> **Yazılı görev 1**
Beceri temelli sorular hakkındaki alıntıya göre öğretmen bu soruları Türkçe yerine hangi dersle ilişkilendirmiştir?
> **Yazılı görev 2**
Beceri temelli sorulara dair metni kaldığı yerden sürdürün.

> **Sayfa alıntısı**
Burada, öğretmen, beceri temelli soruların Türkçe dersi kazanımlarıyla uyumu hakkında sözel mantık soruları bağlamında eleştirilerini dile getirmiştir. Bu görüşte ilk olarak beceri temelli soruları Türkçe yerine matematik dersi ile ilişkilendirmesi dikkati çekmektedir. Ayrıca bir Türkçe öğretmeni olarak bu sorulara yönelik formasyonlarının olmadığını, bazen [soruların çözümünde] çaresiz kaldıklarını ve en önemlisi soruların sınırlarının belirsizliğini vurgulaması bu konudaki önemli sorunlara işaret etmektedir. Bu sorunlar, bu sorularda başarıyı sağlayacak öğretime ilişkin açıklamaların programlarda olmayışı, ders kitaplarının yetersizliği, izlenmesi gereken yöntemlerin belirsizliği (Erden, 2020; Polatöz & Kana, 2023) yüzünden karmaşık bir hâl almaktadır.

> **Çıkarılan bilgiler**
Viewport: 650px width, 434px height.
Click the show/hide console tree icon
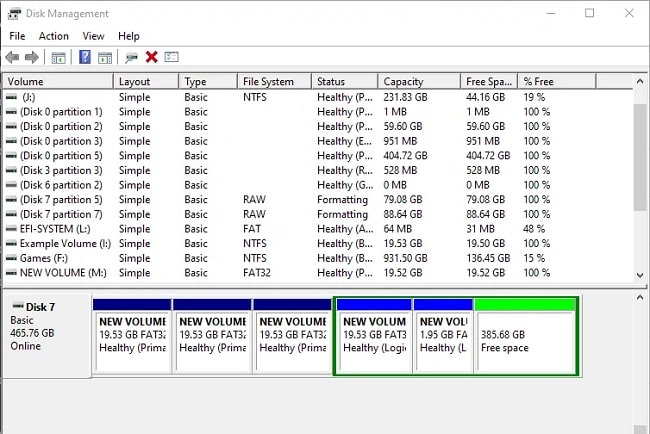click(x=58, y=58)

==

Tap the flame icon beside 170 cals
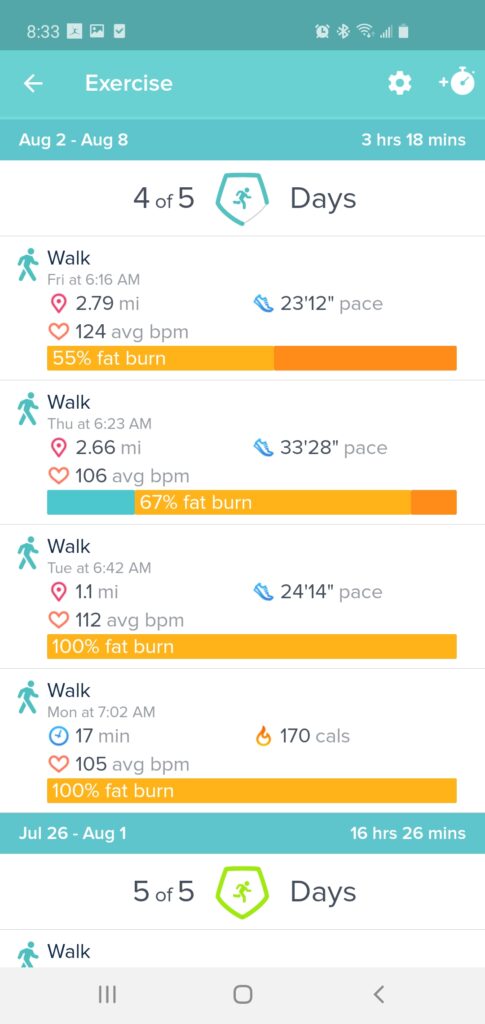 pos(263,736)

> **Nihai sonuç 1**
Matematik dersiyle.

> **Nihai sonuç 2**
Bu yüzdendir ki Millî Eğitim Bakanlığı, öğretmen ve öğrencilerin bu tarz sorulara aşinalık kazanması amacıyla 2019’dan beri her ay örnek sorular yayımlamaktadır. Ancak ne var ki, örnek soruların yayımlanmasına ve bu soruların çözümlerinin Ölçme Değerlendirme ve Sınav Hizmetleri Genel Müdürlüğünün resmî sosyal medya kanalında verilmesine karşılık bu değişimin dayandığı yaklaşımlar, öğretmen ve öğrencilerin bu konuda yararlanacağı kılavuzlar ve öğretim materyalleri bugüne kadar sunulmamıştır. Bu da beceri temelli soruların bir program yerine sınav odaklı ele alındığını ve bu alanda “müfredat öğretimi” yerine “test öğretimi” ile başarı sağlanmaya çalışıldığını ortaya koymaktadır.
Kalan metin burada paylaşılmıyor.